● ACTION ITEM
Beneath this task is a listing; retype all of it exactly.

#####

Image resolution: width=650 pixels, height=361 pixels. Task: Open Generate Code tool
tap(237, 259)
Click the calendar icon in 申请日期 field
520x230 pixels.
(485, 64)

#####

● ANSWER TO THE PROBLEM
Image resolution: width=650 pixels, height=361 pixels. Task: Open Generate Code tool
tap(237, 259)
Click the calendar icon in 申请日期 field
520x230 pixels.
(485, 64)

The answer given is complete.